The detection performance that has compared different schemes among Fig. 4.Wherein, transverse axis is represented false alarm probability (mistaken verdict is the probability of " frequency spectrum takies " under the situation of " frequency spectrum is idle "), and the longitudinal axis is represented detection probability (correct judgement is the probability of " frequency spectrum takies " under the situation of " frequency spectrum takies ").We can see among the figure, and under the situation of given false alarm probability, the detection performance of being suggested plans obviously is superior to traditional equal gain combining (Equal Gain Combination; EGC) scheme (list of references: S.P. Herath and N.Raj atheva, " Analysis of equal gain combining in energy detection for cognitive radio over Nakagami channels, " in Proc.IEEE GLOBECOM; Nov.2008.) with based on the cluster scheme (list of references: Amy C.Malady and Claudio R.C.M.da Silva of distance; " Clustering methods for distributed spectrum sensing in cognitive radio systems, " in Proc.IEEE GLOBECOM, Nov.2008.); Suggest plans simultaneously and obtained and the soft merging of optimum linearity (Optimal Soft Combination; OSC) scheme (list of references: J.Ma, G. Zhao, and G. Li; " Soft combination and detection for cooperative spectrum sensing in cognitive radio networks; " IEEE Transactions on Wireless Communications, vol.7, no.11; Pp.4502-4507, Nov.2008.) close performance.Notice that than the OSC scheme, the advantage of being suggested plans is: each SU need not carry out the estimation of himself instantaneous received signal to noise ratio in the network, and institute suggests plans simultaneously only needs part SU to participate in cooperation, and the information interaction amount reduces greatly.
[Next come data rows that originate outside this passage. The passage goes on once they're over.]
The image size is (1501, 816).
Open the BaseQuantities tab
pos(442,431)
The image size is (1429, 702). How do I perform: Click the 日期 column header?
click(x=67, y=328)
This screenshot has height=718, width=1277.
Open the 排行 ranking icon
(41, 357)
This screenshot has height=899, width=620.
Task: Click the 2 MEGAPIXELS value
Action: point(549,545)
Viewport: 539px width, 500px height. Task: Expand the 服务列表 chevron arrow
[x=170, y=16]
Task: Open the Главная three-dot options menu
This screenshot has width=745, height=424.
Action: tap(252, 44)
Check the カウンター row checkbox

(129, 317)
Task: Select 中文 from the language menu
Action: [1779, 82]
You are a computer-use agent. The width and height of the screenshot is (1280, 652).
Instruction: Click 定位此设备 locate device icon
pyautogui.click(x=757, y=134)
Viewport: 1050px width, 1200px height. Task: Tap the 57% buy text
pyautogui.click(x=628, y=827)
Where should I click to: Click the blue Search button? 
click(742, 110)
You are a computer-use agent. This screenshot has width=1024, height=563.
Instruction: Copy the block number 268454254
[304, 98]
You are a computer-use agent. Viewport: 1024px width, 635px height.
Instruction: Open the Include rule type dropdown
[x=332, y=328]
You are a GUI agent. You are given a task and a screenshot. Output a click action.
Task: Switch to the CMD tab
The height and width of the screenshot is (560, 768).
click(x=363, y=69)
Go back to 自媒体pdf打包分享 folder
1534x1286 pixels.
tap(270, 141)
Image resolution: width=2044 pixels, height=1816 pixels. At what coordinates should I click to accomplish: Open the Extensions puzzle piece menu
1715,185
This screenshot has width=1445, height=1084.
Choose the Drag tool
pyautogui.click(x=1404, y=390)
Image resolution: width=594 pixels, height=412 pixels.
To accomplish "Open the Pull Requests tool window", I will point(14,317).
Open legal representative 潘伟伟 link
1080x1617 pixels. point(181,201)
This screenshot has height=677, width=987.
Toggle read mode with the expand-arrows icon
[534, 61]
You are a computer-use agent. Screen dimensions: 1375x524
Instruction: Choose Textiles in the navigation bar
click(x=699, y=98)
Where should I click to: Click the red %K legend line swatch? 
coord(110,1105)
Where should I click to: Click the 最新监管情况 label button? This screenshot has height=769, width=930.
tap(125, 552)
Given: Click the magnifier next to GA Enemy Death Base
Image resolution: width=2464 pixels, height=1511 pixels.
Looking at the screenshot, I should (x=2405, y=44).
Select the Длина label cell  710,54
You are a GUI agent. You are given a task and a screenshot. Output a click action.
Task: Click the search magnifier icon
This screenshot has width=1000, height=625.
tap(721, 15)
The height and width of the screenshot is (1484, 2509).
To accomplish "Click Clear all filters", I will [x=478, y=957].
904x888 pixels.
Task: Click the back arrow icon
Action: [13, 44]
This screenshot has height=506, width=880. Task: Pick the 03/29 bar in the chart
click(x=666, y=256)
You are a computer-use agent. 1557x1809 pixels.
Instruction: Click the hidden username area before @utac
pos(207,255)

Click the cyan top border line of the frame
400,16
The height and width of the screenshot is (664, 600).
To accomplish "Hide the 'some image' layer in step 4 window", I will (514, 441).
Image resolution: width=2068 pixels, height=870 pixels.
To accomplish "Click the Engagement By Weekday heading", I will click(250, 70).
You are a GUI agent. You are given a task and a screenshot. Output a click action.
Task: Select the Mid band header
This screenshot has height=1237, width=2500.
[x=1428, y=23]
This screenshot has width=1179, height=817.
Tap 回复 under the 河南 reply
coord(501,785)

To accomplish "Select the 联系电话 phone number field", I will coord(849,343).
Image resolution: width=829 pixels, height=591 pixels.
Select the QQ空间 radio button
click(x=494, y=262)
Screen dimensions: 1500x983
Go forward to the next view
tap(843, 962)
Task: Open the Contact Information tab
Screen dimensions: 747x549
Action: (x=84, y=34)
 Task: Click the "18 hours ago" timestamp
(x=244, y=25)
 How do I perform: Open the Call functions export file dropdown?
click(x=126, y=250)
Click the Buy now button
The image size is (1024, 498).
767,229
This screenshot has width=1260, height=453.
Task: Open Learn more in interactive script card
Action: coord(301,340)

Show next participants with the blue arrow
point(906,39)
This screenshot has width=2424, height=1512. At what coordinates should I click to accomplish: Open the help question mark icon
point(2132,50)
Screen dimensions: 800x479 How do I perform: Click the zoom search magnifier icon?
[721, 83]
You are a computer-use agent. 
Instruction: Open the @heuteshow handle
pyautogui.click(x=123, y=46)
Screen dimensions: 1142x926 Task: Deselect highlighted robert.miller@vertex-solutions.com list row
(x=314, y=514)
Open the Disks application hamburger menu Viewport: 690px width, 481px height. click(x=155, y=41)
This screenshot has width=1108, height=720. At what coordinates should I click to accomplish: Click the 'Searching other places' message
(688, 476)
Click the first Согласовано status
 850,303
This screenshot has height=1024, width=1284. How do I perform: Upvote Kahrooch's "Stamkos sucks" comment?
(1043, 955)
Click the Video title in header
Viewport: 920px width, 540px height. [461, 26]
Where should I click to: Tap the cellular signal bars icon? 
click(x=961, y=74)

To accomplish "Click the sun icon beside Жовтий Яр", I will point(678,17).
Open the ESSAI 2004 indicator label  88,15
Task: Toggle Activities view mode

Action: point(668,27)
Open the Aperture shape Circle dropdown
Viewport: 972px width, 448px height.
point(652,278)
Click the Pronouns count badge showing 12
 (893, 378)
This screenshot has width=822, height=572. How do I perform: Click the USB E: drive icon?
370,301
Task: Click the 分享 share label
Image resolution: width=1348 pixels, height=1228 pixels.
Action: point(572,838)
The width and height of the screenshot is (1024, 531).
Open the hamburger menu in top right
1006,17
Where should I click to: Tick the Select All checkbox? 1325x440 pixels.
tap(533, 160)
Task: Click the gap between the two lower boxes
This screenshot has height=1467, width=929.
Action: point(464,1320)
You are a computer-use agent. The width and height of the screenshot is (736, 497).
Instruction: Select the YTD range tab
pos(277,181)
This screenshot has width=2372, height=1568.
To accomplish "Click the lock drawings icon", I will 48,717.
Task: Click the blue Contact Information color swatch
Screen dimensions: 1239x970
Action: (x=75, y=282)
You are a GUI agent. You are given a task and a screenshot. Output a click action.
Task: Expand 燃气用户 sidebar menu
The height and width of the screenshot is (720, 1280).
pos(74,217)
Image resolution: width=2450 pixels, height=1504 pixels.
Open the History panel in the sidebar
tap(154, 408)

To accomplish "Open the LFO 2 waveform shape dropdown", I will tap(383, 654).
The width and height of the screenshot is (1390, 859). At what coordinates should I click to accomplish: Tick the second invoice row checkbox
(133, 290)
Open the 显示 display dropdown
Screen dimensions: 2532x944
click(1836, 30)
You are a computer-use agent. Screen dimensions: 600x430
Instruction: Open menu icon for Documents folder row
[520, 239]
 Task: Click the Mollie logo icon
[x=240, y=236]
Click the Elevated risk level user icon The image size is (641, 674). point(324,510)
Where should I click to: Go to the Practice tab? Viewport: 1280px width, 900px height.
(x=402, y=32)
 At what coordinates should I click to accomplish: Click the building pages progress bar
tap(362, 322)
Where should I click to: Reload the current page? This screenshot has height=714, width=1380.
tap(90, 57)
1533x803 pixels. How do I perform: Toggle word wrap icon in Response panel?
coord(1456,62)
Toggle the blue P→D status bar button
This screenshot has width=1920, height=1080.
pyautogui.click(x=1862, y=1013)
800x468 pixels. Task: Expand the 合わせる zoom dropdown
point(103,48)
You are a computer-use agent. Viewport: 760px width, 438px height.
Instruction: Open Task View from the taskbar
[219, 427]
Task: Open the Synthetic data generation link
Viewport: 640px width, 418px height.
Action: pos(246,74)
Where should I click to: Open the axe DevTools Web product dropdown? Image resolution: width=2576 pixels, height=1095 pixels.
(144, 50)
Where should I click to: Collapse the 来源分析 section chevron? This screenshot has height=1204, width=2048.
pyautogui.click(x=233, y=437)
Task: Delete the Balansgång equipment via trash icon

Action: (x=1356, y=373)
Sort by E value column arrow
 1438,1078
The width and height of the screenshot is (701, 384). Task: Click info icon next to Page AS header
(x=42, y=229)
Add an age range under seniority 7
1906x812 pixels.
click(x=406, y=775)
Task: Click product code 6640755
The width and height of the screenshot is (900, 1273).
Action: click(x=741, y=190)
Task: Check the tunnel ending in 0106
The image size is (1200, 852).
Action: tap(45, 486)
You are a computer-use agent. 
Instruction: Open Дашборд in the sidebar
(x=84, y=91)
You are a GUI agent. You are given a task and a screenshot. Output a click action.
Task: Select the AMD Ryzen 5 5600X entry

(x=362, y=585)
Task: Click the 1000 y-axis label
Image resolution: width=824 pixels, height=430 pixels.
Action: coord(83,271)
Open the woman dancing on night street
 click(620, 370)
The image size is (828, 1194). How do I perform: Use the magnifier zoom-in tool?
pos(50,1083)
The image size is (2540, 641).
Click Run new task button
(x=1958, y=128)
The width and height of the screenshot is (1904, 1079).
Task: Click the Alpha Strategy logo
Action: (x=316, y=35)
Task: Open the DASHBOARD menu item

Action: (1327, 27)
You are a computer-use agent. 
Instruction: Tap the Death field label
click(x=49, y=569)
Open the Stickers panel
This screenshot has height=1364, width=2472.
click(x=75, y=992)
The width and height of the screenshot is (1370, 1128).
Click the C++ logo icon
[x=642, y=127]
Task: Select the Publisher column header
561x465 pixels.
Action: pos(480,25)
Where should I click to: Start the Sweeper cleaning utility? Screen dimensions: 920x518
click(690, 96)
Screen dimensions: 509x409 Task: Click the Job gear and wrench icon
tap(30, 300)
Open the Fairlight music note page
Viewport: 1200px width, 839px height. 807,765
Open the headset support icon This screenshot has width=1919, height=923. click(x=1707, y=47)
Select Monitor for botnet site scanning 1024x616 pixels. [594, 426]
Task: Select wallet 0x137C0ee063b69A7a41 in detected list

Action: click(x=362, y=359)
The present invention does not relate to all identical with the prior art prior art that maybe can adopt of part and realizes.

Claims (5)

  1. In the cognitive self-organizing network based on the distributed cooperation frequency spectrum sensing method that does not have the supervision cluster; It is characterized in that: under the situation of no control centre; At first confirm to have the cognitive user S set BS of optimal perceived performance through unsupervised clustering; Detect based on the cooperation frequency spectrum between a plurality of cognitive user SUs in the theoretical SBS of realization of common recognition then, obtain the probability that corresponding frequency spectrum takies, utilize broadcast mechanism that testing result is informed outer a plurality of cognitive user SUs to SBS at last.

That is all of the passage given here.